Why employee-manager relations are so important and what should you do about it
Updated: Aug 5, 2019
We have all had this conversation. Whether with a friend, a spouse, or during a random discussion, we have all expressed our troubles with a manager. Not the CEO or other C-levels, but with our direct superior or team leader. Moreover, every time, the same thought crosses our minds: should I start looking for a new job?
Although we know how we would want our bosses to change, we do not feel it is appropriate to address our managers in that fashion and as such, either bite the bullet or resign.
But let’s not look at this as a subordinate, or even from the view of the company. Let’s approach this issue from the perspective of managers, who, like myself, want to give their employees more, want to keep them feeling happy, appreciated, and satisfied in hopes of raising motivation and lowering job-hopping.
So, I came across a fascinating book called Drive: The Surprising Truth About What Motivates Us by Daniel H. Pink, that truly opened my eyes. In his book, Pink claims that although we are commonly under the misconception that the best motivator for employees is a financial reward, managers should not put this solution at the top of their list of increasing retention and motivation ideas. Pink declares that to motivate people and keep them satisfied, you need to tap to their natural human need, to take charge over their actions and trajectory, to always keep learning, creating new things and feeling as if they have a genuine impact on their workplace and others.

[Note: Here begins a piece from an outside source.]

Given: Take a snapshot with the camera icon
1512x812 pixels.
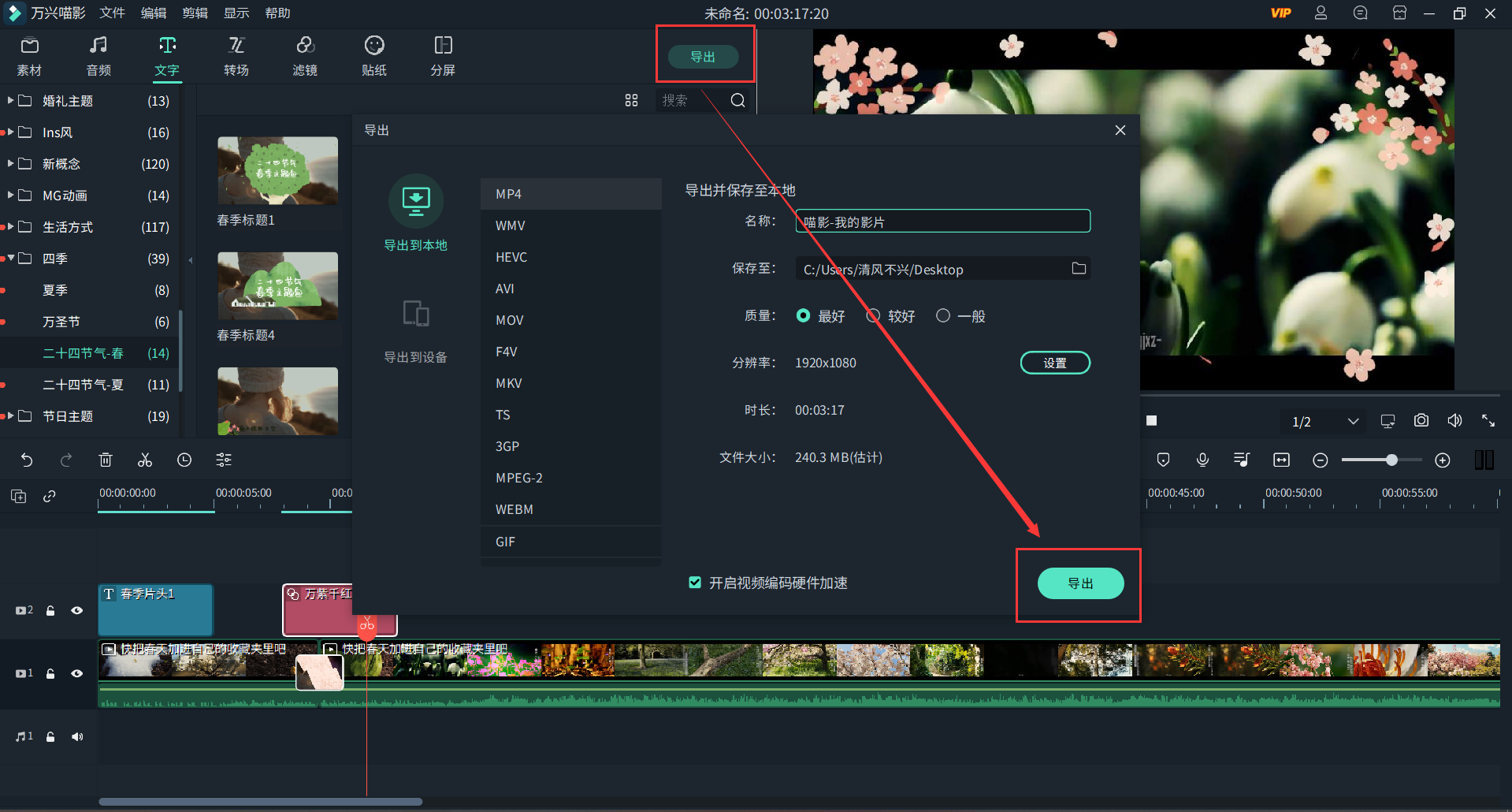Looking at the screenshot, I should click(x=1421, y=420).
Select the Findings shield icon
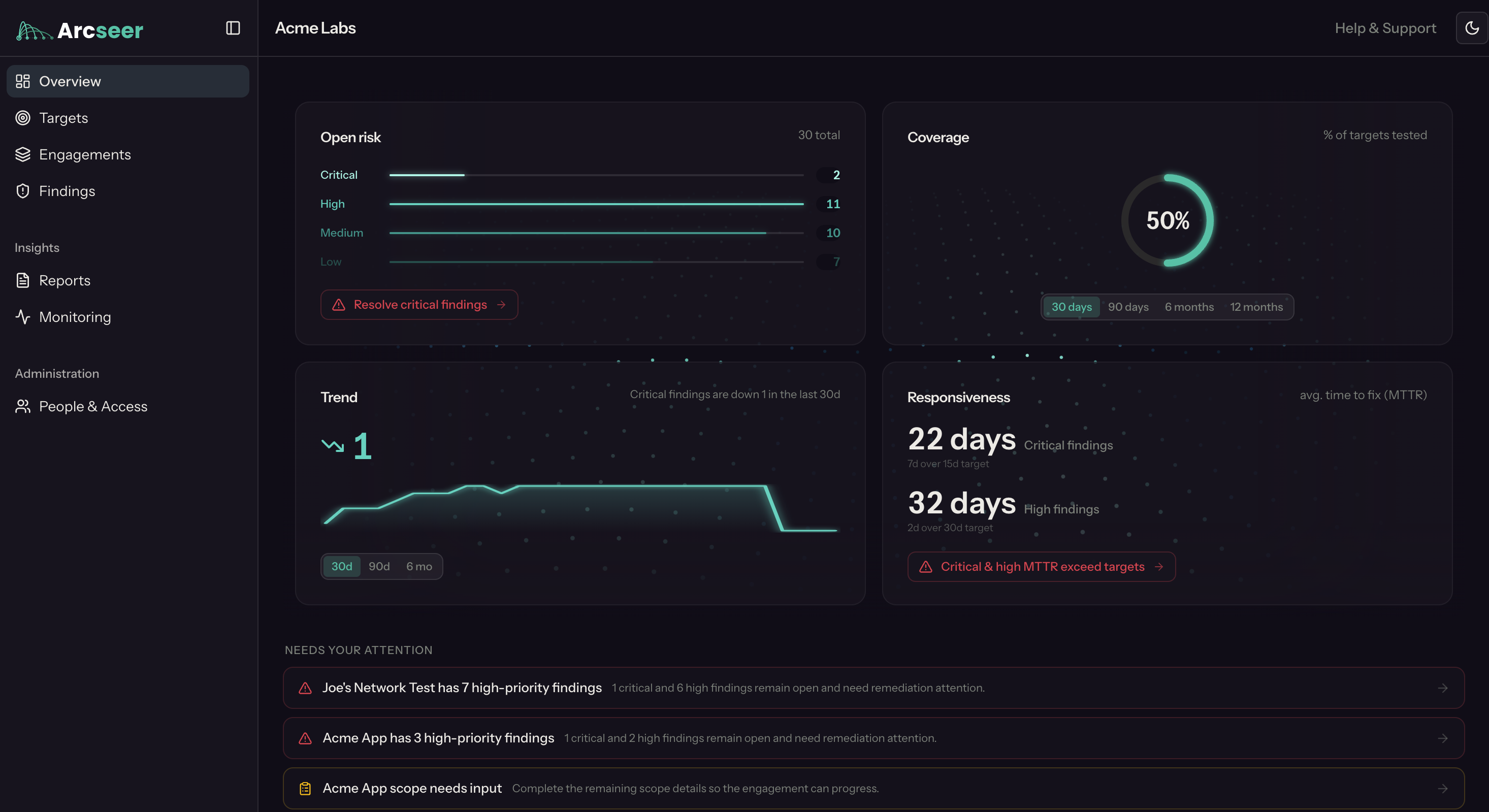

In Harvard Business School’s study on People Management, respondents shared that one of the most common traits of bad managers, for them, was “Doesn’t show concern for my career and professional development.” When you think about it, our workplace is the place where we spend most of our time during the week, and naturally, this means that our work- environment has a significant impact on our well-being. Managers do, above all. When you think about relationships and their role in our lives, it’s no wonder that we are so profoundly affected by our managers. As a career and personal development is such a top priority for so many, managers must begin to make this a top priority in their team leadership, management philosophy and execution.

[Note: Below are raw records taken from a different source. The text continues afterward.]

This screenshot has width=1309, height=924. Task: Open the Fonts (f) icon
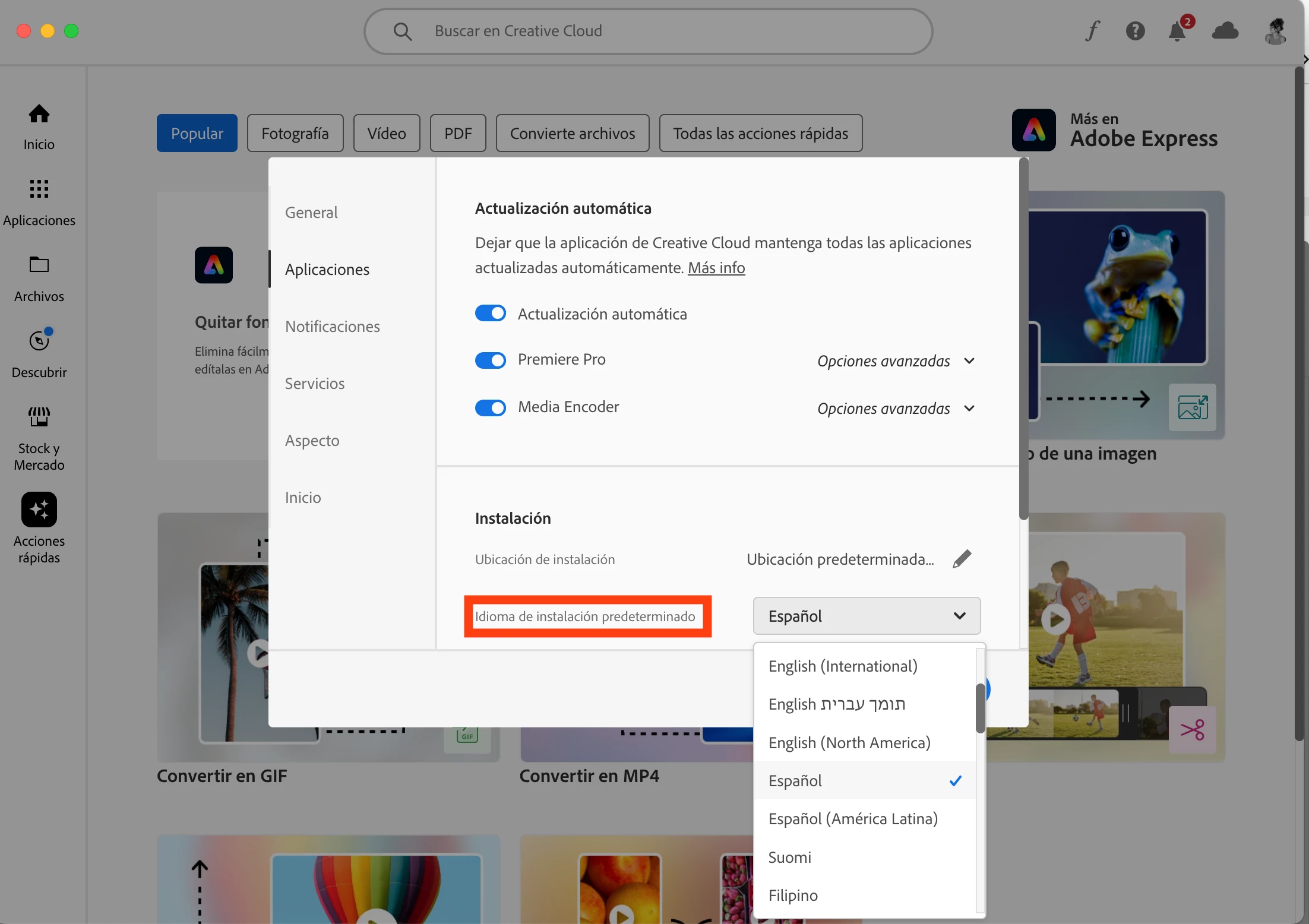click(1092, 31)
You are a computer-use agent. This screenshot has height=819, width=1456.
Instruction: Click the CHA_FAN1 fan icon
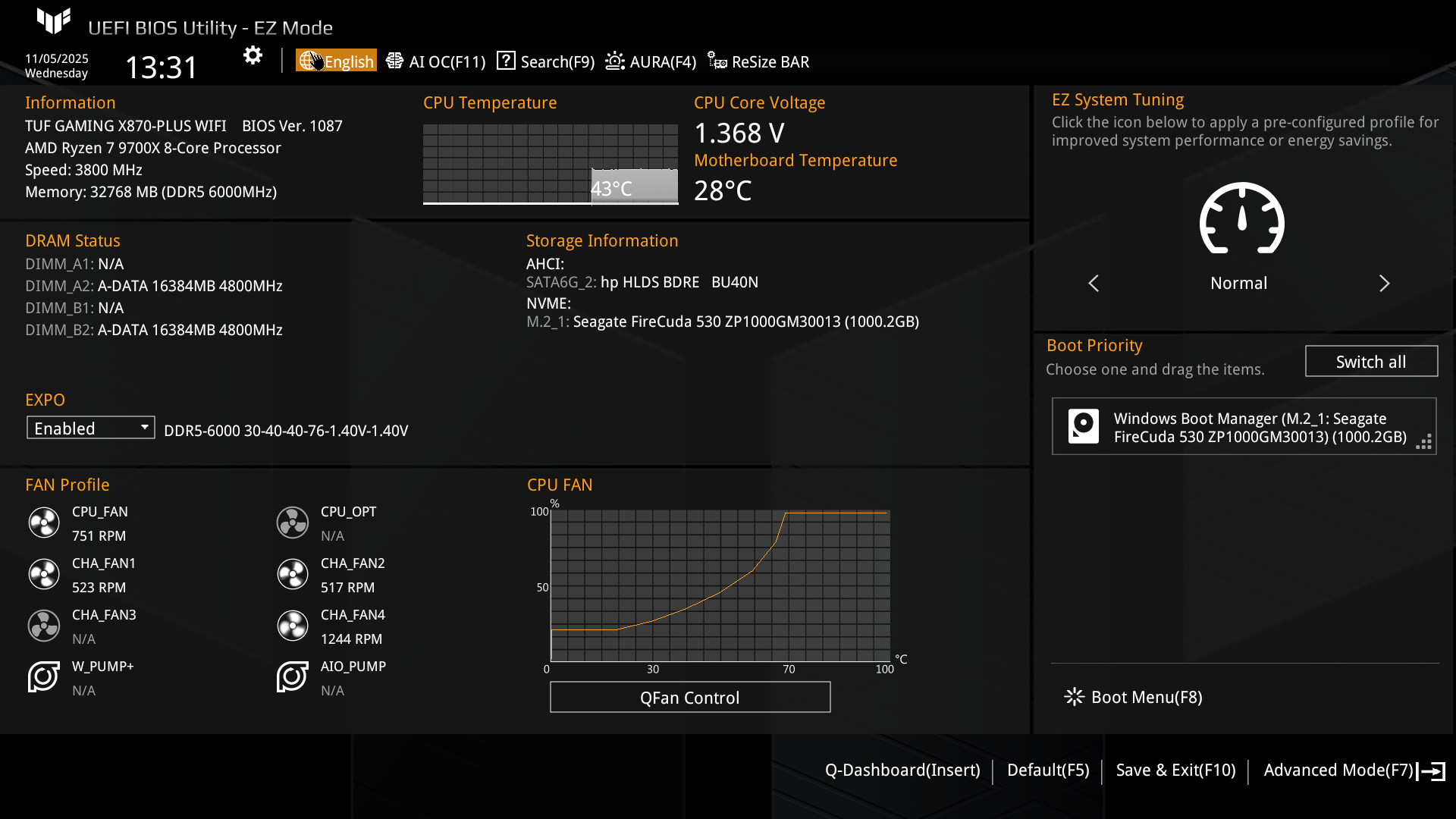tap(44, 575)
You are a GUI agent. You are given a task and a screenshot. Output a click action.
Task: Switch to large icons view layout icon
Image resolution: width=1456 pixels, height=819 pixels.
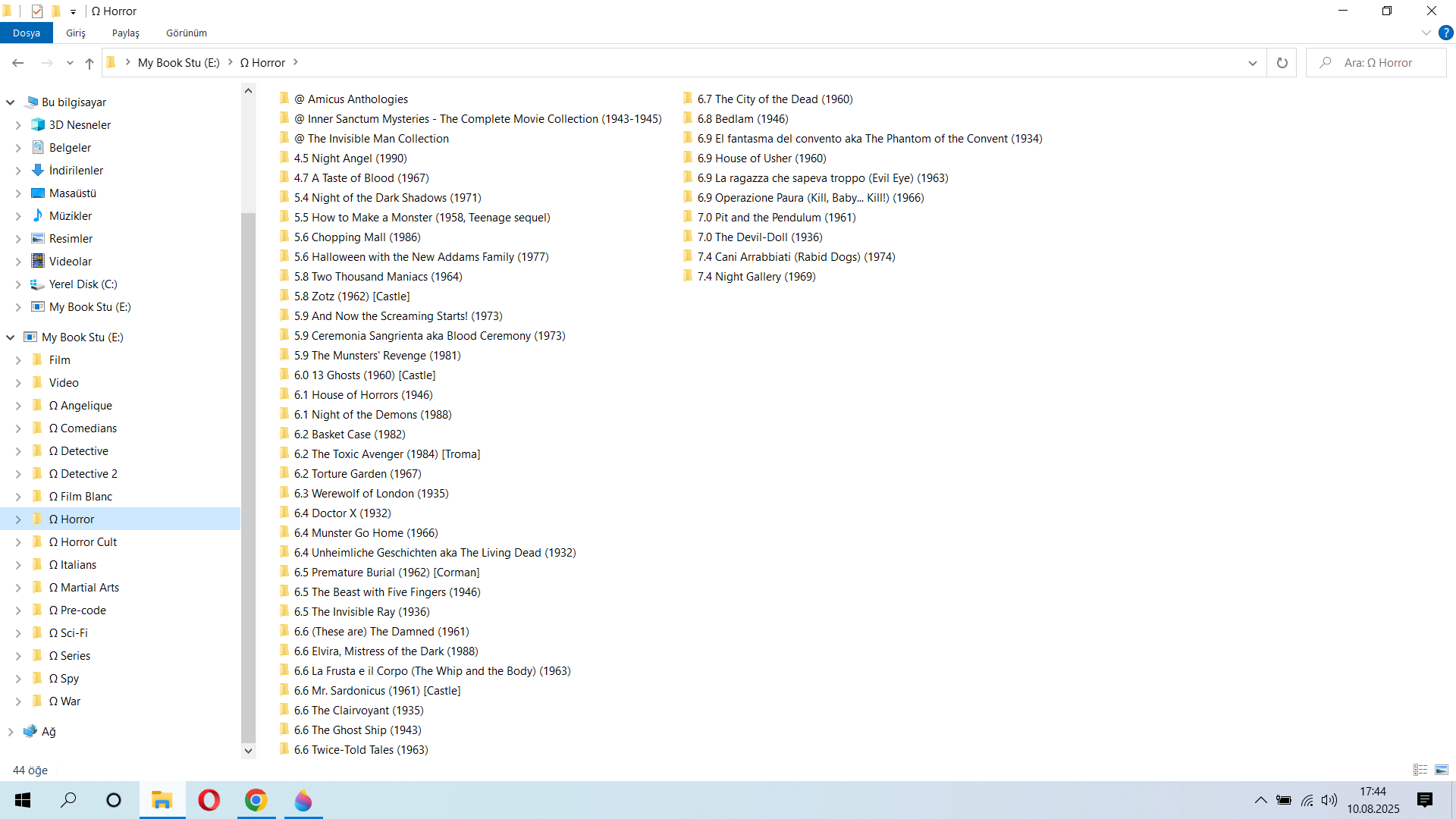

So, how can managers give their employees more?
I’m a big tech-buff, especially when it comes to solutions in tech companies. I believe that what I lack in my abilities, I can find in tech solutions that can complete my skills and help me do more, with less work.
If you are looking to retain your talents, you should find a solution that allows your employees to develop themselves and their skills, in their way, whenever they want, in correlation with their career aspirations and your organizational needs.
Change of approach-
When it comes to learning and development, the worst thing you can do is approach your team with a “top-down” solution. The more “mandatory” your approach is, you are less likely to succeed. So make sure you find a solution that puts the steering wheel in your employees’ hands, allowing them to have a personalized experience, adaptive to their needs and aspirations. Alongside that, you should be able to mentor, review, and escort your employees in this process, giving it the stamp of approval, that their development process has value, in your eyes.
Look at this as an opportunity
If your employees have a better view of their skill gaps, their growth opportunities in your team or even in the organization, in the long run, they will give you top performance, work harder, learn more and stay with you for the long term. Think about your own decision-making process. What would motivate you to work harder- a place of work where you are developing in the flow of work, you have visibility of career development options and you know that the efforts you make to improve your skills are seen and valued, or a place of work that gives no credit to personal growth and shows you no professional horizon?
You know that your best talents thrive on gaining industry knowledge and developing specialized skills. As a leader, don’t fight these desires. Use them to your advantage and achieve a win-win solution for your team.